3

I would like to compute the maximum likelihood estimator of a general two-dimensional discrete probability $p_{ij}$ with $i=1,\ldots,N$ and $j=1,\ldots,N$ given a set of counts $c_{ij}$ and the marginal probabilities $\sum_j p_{ij} = p^{(x)}_i$ and $\sum_i p_{ij} = p^{(y)}_j$. The values $c_{ij}$, $p^{(x)}_i$ and $p^{(y)}_j$ are inputs.

I would like to know if there is a closed form solution to the above problem.

I have worked on the problem using Lagrange multipliers. The objective function is $$ F\left(\{p_{ij}\}, \{\lambda^{(x)}_i\}, \{\lambda^{(y)}_j\}\right) = \sum_{ij} c_{ij} \log p_{ij} - \sum_{i} \lambda^{(x)}_i \left(\sum_j p_{ij} - p^{(x)}_i\right) - \sum_{j} \lambda^{(y)}_j \left(\sum_i p_{ij} - p^{(y)}_j\right). $$ The $p_{ij}$ derivatives result in the equations $p_{ij} = \frac{c_{ij}}{\lambda^{(x)}_i+\lambda^{(y)}_j}$ for all $i,j$. Substituting these equations into the $\lambda$ derivative conditions gives $$ \sum_j \frac{c_{ij}}{\lambda^{(x)}_i+\lambda^{(y)}_j} = p^{(x)}_i \text{ for all $i$} $$ and $$ \sum_i \frac{c_{ij}}{\lambda^{(x)}_i+\lambda^{(y)}_j} = p^{(y)}_j \text{ for all $j$}. $$

I do not know how to solve the above equations except by numerical methods. I would like a closed form if possible.

  • Maximum likelihood estimation must involve a data set and a parametric family of probability distributions, right? What are those two in your problem? And what are $c_{i,j}$s? – Kumara Mar 04 '14 at 11:32
  • This is a general two-dimensional distribution over a finite set of possible outcomes.
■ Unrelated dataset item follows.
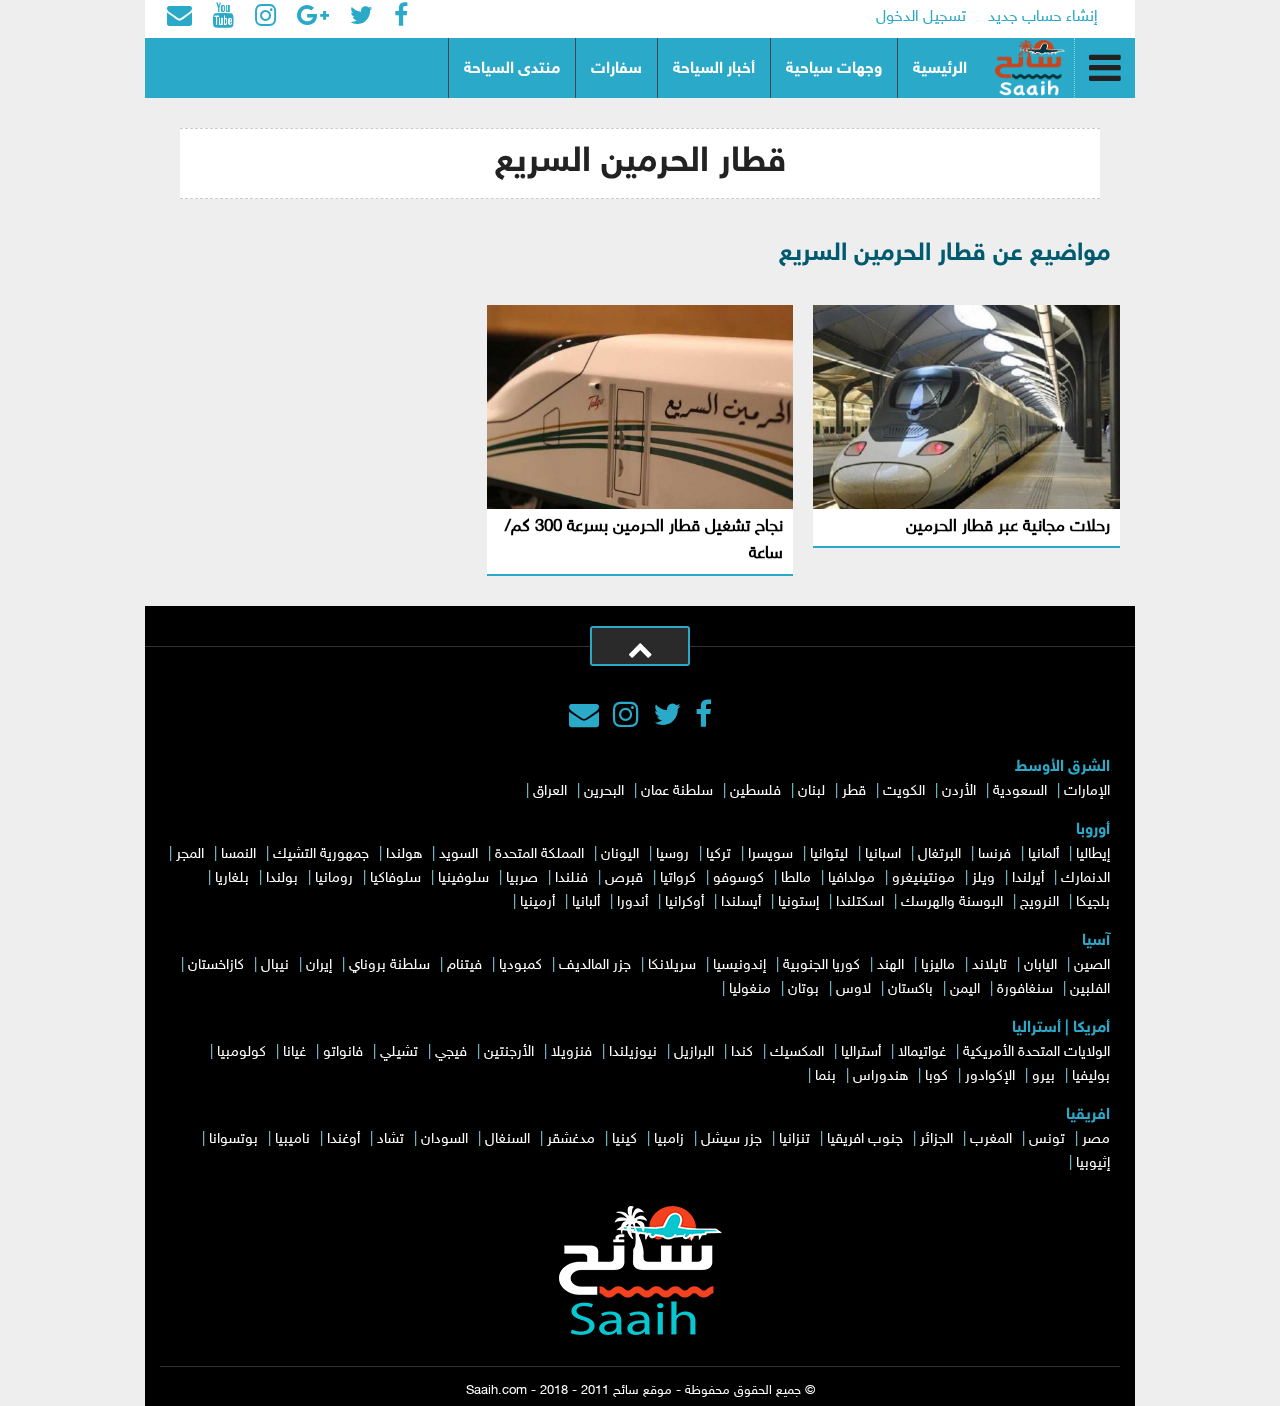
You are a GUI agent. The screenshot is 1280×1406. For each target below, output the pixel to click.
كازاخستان (216, 965)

Let $X$ be a random variable over the set $\Omega = {1,\ldots,N} \times {1,\ldots,N}$. $c_{ij}$ is the number of occurrences of the tuple $(i,j)$ in the random sample of $X$ (this is the data set). The probability family is specified by the probability of each outcome, $\text{Prob}((i,j)) = p_{ij}$. The $p_{ij}$ are constrained by $\sum_i p_{ij} = p^{(x)}j$ for all $j$ and $\sum_j p{ij} = p^{(y)}_i$ for all $i$, where $p^{(x)}_j$ and $p^{(y)}_i$ are given information. – John Jumper Mar 07 '14 at 09:11
  • Ah, I see. Then the problem is same as a problem of minimization of $D(\hat{p}|p)$ over all $p$ satisfying the marginal constraints, because $\sum_{ij} c_{ij} \log p_{ij}=N^2 \sum_x \hat{p}(x) \log p(x)=N^2(-D(\hat{p}|p)+\sum_x \hat{p}(x)\log \hat{p}(x))$. – Kumara Mar 08 '14 at 07:39
  • I haven't seen minimization of KL divergence on the second component over a family determined by marginal constraints. This monograph http://books.google.co.in/books/about/Information_Theory_and_Statistics.html?id=eTXlN0LRiFgC&redir_esc=y by Imre Csiszar (Chapter 4) deals with only minimization of KL divergence on the first component over marginal constraints. I don't know whether this would be helpful to you at all. – Kumara Mar 08 '14 at 07:45
  • I appreciate the reference. Based on Ireland and Kullback (see the answer below), I ended up going with the minimum chi-square estimate with the marginal constraints, instead of maximum likelihood. This give me an optimization problem with a quadratic objective and linear constraints for the marginals and positivity constraints for the $p_{ij}$. This is solvable by standard quadratic programming solvers, which is quite helpful because the exact maximum likelihood equations tended to cause fits for non-linear root finding. – John Jumper Mar 09 '14 at 07:41

1 Answers1

4

I noticed that the problem is discussed extensively in Ireland and Kullback(!) 1968 (http://biomet.oxfordjournals.org/content/55/1/179.short), which also references earlier material. I derived the correct maximum likelihood conditions but according to Ireland, there is no known closed solution. They provide several iterative methods and discussions of other objective functions to solve this problem.